Tasks -
a) Answer these questions from the piece about Mary Stewart's novels below:
(i) In what decade were the books written?
(ii) Which of the books became a Disney movie, and who starred in it?
(iii) In what year did the writer take a trip to Greece?
b) Write what comes next in the reminiscence about Mary Stewart's novels below, picking up after its final sentence.

Document passage -
____________

THIS is my oldest guilty pleasure, and I've reread the three of these in the past few days.
These books were written in the 1950s. They are DATED. The heroines all fall in love with their counterparts, sometimes after some fuss, but in a matter of pages. Why do I love these books? Not sure ... I think when I was about 14, I read all of them, and the way you read books when you're 14 ... they stay with you. So it's familiar ground. "The Moon Spinners" was made into a Disney movie with Hayley Mills about twenty years before I saw her in DIAL M FOR MURDER in London, which is about twenty *more* years ago now. I think the movie was in black and white. (!)
So why do I read these when I'm in the mood for mental M & Ms? They're literary. They use the old device of a quotation from classic literature at the top of chapters. The descriptions and language verge on poetic. They're murder mysteries--what we'd now call "cozies"--with the suspense drawn out on a long, long cord, in Greece. Or France. Or Italy. I dragged my husband to Greece back in 1992 because I was dying to see Mary Stewart's Greece ... in the way that plenty of people go to Prince Edward Island to see Anne of Green Gables's PEI. And she shows an unflinching willingness to lay bare weaknesses (compassionately) in well-drawn characters. I won't recommend them ... they're so unfashionable, though they were all months on the best-seller list in their day.

____________

Dataset -
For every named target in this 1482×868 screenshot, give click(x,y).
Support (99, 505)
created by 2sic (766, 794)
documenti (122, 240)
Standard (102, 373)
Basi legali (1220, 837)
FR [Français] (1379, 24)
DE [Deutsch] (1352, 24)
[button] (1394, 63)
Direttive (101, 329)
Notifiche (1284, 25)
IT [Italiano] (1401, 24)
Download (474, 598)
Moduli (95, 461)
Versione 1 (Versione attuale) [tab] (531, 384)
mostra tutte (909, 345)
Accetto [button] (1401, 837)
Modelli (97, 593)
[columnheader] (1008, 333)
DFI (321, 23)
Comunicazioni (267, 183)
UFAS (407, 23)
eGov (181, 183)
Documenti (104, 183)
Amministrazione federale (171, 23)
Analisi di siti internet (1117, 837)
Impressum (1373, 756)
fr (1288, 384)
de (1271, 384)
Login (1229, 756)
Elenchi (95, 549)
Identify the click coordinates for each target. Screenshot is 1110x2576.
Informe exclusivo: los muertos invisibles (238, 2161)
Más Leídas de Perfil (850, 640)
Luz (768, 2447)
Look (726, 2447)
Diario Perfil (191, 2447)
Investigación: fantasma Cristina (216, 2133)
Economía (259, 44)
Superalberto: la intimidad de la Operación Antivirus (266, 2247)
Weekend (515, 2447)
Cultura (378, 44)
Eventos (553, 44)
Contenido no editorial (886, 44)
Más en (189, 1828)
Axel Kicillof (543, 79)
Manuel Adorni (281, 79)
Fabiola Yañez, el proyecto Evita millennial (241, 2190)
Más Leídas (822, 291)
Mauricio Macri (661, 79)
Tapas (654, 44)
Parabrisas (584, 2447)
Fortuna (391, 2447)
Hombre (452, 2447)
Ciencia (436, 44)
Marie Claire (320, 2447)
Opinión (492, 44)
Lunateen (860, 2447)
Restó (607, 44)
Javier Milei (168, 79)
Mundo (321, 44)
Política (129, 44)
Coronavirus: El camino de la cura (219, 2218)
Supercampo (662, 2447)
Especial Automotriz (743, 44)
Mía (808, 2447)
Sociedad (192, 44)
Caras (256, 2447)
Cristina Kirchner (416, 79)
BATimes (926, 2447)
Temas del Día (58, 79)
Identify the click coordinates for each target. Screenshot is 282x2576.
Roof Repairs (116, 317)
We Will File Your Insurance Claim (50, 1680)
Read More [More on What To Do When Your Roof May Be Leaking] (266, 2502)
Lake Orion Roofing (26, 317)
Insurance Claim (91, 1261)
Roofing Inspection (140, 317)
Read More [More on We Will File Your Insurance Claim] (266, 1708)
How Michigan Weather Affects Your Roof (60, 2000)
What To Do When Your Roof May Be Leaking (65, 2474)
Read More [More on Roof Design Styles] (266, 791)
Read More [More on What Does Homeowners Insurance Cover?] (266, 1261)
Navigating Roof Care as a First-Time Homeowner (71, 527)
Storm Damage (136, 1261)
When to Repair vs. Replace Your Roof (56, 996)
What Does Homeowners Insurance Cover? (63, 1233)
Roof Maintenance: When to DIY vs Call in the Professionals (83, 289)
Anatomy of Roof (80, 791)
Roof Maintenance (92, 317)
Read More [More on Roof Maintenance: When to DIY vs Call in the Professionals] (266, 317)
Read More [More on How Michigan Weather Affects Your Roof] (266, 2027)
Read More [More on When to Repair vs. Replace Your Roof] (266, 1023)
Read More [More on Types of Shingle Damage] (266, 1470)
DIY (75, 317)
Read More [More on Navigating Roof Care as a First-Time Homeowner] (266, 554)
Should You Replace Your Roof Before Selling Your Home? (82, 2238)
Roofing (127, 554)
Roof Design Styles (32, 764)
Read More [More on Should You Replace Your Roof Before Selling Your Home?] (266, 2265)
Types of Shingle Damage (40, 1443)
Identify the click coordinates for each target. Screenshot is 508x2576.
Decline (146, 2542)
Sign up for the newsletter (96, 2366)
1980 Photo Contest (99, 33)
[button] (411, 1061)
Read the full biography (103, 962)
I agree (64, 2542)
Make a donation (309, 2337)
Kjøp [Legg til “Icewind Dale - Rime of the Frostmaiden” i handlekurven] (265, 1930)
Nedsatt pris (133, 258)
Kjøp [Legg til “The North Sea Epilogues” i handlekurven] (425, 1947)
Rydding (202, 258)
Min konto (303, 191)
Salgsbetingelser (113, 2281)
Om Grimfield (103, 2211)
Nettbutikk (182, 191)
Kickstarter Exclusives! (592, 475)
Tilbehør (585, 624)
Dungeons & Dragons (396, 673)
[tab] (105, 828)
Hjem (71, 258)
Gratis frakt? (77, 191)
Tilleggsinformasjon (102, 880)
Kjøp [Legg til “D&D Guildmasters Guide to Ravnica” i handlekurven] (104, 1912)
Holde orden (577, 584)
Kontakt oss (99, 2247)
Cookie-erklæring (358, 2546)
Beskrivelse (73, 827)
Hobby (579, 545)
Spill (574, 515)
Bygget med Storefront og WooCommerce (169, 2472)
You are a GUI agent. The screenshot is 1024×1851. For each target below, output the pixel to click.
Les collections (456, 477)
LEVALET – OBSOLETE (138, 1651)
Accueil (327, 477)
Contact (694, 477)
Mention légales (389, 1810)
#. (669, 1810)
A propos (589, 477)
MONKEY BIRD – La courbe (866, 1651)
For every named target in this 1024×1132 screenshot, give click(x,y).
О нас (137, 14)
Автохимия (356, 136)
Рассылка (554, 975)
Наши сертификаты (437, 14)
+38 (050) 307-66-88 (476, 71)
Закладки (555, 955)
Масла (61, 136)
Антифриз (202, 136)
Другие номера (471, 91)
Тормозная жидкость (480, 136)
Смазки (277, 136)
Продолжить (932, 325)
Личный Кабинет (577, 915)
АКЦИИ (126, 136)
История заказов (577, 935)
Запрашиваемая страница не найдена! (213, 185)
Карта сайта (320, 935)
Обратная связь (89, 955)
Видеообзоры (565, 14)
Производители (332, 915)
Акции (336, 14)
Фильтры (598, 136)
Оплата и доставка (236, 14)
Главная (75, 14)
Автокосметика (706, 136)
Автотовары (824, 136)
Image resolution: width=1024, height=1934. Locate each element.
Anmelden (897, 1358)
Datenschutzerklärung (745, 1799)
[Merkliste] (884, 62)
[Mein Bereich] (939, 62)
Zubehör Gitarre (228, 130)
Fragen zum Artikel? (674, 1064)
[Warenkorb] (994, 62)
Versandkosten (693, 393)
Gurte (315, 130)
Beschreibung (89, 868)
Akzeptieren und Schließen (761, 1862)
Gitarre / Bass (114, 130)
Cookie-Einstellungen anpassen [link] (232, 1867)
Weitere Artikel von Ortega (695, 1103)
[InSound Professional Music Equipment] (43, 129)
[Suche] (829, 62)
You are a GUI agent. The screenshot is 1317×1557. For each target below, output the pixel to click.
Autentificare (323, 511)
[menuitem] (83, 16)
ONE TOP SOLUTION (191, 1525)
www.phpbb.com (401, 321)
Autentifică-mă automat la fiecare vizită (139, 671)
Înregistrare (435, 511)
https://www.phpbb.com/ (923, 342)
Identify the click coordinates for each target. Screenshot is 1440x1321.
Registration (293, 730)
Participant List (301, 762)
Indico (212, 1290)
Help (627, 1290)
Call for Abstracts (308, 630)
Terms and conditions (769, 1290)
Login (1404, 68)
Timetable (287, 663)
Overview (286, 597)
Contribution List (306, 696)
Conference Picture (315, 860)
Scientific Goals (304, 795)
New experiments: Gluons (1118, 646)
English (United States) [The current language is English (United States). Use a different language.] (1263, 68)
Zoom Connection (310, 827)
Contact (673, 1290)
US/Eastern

____________

Results in order -
a)
(i) The 1950s.
(ii) "The Moon Spinners," starring Hayley Mills.
(iii) 1992.

b)
But here, I'll give you some of the opening to NINE COACHES WAITING (the title is taken from Tourneur's Revenger's Tragedy). The heroine has just arrived in Paris:
"Some of the baggage was out on the tarmac. I could see my own shabby case wedged between a brand-new Revrobe and something huge and extravagant in cream-colored hide. Mine had been a good case once, good solid leather stamped deeply with Daddy's initials, now half hidden under the new label smeared by London's rain. Miss L. Martin, Paris. Symbolic, I thought, with an amusement that twisted a bit awry somewhere inside me. Miss L. Martin, Paris, trudging along between a stout man in impeccable city clothes and a beautiful American girl with a blond mink coat slung carelessly over a suit that announced discreetly that she had been to Paris before, and recently. I myself must have just that drab, seen-better-days shabbiness that Daddy's old case had, perched up there among the sleek cabin-class luggage. But I was here, home after ten years."